[Saved entries]

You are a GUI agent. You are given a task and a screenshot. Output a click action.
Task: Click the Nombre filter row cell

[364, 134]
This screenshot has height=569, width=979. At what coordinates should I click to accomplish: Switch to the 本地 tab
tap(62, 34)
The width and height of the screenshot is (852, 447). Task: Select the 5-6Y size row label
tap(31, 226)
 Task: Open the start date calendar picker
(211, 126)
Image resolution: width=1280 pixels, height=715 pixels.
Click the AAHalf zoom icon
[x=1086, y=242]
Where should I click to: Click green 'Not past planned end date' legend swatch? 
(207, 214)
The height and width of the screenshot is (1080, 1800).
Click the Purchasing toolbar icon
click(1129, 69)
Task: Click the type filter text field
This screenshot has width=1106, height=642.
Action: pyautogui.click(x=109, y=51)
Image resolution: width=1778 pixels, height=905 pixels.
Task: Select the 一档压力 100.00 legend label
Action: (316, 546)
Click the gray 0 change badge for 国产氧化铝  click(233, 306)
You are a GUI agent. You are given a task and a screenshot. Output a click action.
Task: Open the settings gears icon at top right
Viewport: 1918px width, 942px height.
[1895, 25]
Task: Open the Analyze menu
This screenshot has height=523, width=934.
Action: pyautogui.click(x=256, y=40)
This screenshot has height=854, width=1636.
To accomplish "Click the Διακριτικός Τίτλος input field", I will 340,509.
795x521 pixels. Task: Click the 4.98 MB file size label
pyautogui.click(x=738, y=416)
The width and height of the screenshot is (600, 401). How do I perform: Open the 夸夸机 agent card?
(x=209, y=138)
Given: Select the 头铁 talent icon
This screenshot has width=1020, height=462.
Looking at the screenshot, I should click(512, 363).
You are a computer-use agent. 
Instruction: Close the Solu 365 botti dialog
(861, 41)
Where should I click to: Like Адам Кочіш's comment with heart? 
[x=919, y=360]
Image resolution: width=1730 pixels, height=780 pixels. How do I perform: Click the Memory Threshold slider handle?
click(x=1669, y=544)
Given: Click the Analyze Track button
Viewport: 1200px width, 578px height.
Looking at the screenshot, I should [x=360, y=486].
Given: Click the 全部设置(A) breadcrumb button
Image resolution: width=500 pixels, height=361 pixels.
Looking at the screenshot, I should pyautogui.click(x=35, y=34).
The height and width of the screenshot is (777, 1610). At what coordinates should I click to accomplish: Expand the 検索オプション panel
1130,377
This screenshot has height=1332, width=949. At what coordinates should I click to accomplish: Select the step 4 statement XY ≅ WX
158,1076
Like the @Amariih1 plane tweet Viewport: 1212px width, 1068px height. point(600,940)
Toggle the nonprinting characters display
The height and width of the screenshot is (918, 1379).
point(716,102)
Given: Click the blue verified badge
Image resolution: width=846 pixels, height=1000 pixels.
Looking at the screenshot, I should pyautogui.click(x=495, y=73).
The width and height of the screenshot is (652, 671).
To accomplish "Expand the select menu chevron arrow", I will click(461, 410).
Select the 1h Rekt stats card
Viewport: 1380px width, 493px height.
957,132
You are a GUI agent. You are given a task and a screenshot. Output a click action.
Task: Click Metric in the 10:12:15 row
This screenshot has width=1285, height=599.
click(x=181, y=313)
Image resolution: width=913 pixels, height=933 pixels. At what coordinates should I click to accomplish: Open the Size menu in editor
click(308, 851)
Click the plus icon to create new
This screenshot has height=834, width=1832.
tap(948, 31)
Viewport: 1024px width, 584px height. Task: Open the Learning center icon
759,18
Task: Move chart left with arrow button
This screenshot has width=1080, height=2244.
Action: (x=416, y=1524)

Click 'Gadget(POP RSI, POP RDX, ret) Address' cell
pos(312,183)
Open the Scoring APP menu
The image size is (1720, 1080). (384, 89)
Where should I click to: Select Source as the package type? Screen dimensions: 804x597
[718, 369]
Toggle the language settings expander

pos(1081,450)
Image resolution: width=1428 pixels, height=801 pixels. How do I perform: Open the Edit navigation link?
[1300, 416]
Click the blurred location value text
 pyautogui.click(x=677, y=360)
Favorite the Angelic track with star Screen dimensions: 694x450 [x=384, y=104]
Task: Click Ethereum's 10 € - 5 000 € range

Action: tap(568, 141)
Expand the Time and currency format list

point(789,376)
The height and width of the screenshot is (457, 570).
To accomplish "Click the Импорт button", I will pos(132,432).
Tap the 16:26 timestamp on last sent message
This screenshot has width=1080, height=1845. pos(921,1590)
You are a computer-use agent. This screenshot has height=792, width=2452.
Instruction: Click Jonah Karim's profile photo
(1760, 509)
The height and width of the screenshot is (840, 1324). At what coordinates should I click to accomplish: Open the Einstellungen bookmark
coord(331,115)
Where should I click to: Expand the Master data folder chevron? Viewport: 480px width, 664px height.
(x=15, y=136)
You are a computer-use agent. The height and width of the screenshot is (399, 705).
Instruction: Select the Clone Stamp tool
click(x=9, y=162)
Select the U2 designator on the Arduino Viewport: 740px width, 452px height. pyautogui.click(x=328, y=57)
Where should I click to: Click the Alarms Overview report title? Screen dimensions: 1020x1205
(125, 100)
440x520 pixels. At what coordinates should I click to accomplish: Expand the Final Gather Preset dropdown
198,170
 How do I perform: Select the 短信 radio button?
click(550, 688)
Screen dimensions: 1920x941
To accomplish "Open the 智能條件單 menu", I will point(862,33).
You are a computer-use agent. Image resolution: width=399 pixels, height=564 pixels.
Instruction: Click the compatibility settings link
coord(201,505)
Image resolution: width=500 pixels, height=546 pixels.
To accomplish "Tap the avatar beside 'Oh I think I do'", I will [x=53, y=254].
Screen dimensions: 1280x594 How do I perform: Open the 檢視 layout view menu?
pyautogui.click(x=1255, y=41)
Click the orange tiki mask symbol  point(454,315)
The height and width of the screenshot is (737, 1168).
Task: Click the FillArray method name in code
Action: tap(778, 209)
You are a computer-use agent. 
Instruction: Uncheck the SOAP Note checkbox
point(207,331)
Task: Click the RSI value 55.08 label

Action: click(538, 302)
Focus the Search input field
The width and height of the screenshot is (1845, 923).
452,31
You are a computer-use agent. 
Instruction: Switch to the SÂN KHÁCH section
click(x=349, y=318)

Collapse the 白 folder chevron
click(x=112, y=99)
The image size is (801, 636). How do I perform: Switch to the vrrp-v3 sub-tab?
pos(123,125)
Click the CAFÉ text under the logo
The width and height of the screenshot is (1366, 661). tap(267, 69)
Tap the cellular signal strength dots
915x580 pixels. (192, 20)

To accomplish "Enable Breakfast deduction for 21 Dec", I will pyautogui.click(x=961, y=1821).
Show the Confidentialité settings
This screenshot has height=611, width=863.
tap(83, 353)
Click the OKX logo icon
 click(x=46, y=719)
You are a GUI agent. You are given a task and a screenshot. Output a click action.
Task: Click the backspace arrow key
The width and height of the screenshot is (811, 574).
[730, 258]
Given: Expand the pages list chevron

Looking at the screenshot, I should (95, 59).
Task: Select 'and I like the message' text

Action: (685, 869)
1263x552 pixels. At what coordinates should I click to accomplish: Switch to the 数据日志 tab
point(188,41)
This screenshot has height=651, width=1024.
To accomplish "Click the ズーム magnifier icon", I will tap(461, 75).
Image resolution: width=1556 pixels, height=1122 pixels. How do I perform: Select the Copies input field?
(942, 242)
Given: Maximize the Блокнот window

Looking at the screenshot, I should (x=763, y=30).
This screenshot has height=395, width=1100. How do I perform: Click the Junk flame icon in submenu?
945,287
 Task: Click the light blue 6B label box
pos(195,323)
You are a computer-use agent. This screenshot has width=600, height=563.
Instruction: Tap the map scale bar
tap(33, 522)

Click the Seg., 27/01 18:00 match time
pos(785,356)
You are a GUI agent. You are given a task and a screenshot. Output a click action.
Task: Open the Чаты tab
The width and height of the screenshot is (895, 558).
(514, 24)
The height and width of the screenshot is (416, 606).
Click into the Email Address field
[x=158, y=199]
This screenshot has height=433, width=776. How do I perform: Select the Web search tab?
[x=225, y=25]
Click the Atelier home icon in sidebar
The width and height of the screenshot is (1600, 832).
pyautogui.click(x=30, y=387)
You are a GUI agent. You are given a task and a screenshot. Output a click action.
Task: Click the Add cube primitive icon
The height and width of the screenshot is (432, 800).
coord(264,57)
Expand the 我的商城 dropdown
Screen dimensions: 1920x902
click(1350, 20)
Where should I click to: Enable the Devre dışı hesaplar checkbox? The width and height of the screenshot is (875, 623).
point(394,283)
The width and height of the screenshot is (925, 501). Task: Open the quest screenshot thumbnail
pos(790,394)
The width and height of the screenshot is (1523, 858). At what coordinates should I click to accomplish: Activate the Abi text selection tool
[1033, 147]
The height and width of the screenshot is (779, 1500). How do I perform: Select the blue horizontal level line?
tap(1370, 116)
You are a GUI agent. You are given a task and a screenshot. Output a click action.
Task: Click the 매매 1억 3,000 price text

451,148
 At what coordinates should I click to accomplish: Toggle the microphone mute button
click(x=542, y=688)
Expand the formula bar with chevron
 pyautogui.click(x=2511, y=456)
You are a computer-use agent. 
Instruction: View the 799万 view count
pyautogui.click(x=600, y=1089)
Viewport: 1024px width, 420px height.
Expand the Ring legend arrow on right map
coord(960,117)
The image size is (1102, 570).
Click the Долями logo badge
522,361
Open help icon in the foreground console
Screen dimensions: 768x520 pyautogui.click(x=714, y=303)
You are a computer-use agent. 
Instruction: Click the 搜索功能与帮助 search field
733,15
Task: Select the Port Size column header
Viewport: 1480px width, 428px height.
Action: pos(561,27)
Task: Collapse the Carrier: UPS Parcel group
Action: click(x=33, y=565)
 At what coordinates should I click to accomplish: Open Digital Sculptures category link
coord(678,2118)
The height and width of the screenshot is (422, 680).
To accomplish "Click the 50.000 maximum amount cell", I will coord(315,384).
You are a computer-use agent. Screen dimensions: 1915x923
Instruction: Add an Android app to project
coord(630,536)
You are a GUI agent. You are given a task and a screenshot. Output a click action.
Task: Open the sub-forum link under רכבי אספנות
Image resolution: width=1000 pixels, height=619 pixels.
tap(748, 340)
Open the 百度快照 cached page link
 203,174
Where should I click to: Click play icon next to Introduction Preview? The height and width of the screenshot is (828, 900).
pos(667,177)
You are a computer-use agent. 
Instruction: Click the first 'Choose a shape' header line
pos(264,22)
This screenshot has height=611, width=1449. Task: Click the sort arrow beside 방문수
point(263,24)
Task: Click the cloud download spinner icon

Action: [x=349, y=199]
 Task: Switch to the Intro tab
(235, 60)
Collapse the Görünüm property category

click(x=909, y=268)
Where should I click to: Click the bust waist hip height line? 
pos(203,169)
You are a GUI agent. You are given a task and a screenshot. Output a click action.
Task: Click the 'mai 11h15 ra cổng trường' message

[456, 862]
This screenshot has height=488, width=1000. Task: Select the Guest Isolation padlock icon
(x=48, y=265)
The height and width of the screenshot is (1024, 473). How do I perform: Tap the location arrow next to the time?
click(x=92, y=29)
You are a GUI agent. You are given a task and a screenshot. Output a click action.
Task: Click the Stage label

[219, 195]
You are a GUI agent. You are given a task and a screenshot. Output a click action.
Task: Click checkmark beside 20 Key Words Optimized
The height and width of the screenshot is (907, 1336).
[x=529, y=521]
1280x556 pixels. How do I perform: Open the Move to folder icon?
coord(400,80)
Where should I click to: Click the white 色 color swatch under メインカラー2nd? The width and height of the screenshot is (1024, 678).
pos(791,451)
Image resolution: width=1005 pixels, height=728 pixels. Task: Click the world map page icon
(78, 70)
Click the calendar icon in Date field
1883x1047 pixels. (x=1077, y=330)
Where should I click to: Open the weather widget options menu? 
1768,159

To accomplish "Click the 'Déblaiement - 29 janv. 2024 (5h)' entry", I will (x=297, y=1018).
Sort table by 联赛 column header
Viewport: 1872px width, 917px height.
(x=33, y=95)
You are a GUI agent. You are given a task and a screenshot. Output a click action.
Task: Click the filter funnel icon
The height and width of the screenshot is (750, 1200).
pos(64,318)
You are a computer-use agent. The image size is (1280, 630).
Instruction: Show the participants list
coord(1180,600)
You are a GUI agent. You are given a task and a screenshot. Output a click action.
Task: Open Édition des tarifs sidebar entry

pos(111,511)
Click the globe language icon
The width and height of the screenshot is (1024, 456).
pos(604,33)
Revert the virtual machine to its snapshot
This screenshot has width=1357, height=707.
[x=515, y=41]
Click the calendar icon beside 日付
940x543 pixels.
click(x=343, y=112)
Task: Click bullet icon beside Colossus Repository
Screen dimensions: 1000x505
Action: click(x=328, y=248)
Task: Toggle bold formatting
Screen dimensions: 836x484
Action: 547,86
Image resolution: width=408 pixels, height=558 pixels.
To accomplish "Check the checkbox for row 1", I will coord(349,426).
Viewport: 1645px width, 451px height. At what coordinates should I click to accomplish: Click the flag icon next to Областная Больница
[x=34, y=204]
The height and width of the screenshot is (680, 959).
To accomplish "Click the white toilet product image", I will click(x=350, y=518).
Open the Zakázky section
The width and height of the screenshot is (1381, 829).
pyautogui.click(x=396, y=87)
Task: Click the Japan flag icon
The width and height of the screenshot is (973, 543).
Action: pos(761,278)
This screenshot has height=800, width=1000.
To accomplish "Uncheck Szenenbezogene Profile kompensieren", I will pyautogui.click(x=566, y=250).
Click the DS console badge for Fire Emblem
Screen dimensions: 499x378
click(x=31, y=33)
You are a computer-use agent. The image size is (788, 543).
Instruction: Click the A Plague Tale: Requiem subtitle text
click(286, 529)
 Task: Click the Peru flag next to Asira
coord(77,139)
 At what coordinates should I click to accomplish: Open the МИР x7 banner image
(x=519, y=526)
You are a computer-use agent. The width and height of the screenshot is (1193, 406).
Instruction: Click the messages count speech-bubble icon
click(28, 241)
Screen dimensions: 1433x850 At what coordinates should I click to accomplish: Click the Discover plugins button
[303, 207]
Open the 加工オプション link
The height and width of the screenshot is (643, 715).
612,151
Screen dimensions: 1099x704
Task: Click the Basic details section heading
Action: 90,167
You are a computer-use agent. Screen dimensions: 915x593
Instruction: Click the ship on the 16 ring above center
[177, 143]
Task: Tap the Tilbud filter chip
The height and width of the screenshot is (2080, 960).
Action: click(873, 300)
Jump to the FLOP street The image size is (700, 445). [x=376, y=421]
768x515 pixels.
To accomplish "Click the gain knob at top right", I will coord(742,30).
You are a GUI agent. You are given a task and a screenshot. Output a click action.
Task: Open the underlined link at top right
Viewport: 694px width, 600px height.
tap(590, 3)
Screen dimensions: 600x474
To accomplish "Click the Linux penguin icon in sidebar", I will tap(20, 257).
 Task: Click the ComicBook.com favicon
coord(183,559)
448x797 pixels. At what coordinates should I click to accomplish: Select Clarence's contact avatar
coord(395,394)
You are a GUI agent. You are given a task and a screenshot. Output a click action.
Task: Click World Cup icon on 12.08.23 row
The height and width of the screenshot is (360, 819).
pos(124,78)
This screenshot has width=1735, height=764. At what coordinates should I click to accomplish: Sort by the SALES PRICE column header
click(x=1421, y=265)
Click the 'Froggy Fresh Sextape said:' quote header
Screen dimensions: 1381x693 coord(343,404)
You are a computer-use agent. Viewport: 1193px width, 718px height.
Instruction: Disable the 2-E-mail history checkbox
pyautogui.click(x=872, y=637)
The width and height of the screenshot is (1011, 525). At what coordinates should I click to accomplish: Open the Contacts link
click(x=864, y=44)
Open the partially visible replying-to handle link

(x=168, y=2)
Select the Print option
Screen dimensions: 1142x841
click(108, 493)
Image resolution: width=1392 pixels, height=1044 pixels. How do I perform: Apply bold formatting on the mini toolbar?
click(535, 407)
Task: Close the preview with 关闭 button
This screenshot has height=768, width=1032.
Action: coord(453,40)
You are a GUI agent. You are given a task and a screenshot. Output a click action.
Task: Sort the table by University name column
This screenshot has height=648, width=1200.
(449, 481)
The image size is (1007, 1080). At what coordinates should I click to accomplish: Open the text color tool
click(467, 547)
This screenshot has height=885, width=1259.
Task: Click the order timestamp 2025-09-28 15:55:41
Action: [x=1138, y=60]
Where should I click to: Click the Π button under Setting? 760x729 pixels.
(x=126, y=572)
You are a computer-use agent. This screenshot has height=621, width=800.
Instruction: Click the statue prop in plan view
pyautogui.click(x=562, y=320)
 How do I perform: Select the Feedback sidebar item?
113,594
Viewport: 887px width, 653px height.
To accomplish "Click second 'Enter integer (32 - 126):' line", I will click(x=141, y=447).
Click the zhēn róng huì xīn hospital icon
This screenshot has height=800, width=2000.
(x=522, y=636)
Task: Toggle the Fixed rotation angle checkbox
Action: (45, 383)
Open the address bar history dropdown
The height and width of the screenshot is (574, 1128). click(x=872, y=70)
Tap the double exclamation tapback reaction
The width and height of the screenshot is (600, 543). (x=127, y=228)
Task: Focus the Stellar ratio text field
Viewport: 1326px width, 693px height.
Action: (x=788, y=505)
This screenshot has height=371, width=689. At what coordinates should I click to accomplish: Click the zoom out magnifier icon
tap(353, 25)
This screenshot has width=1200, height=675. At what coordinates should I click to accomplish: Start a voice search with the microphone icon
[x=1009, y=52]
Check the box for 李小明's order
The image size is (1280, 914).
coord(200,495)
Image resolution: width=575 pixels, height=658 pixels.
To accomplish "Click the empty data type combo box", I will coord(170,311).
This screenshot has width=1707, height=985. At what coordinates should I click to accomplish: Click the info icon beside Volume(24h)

Assignment: Could you give the number of lines in the data above that contain the string "Analyze", with no other words?

Output: 2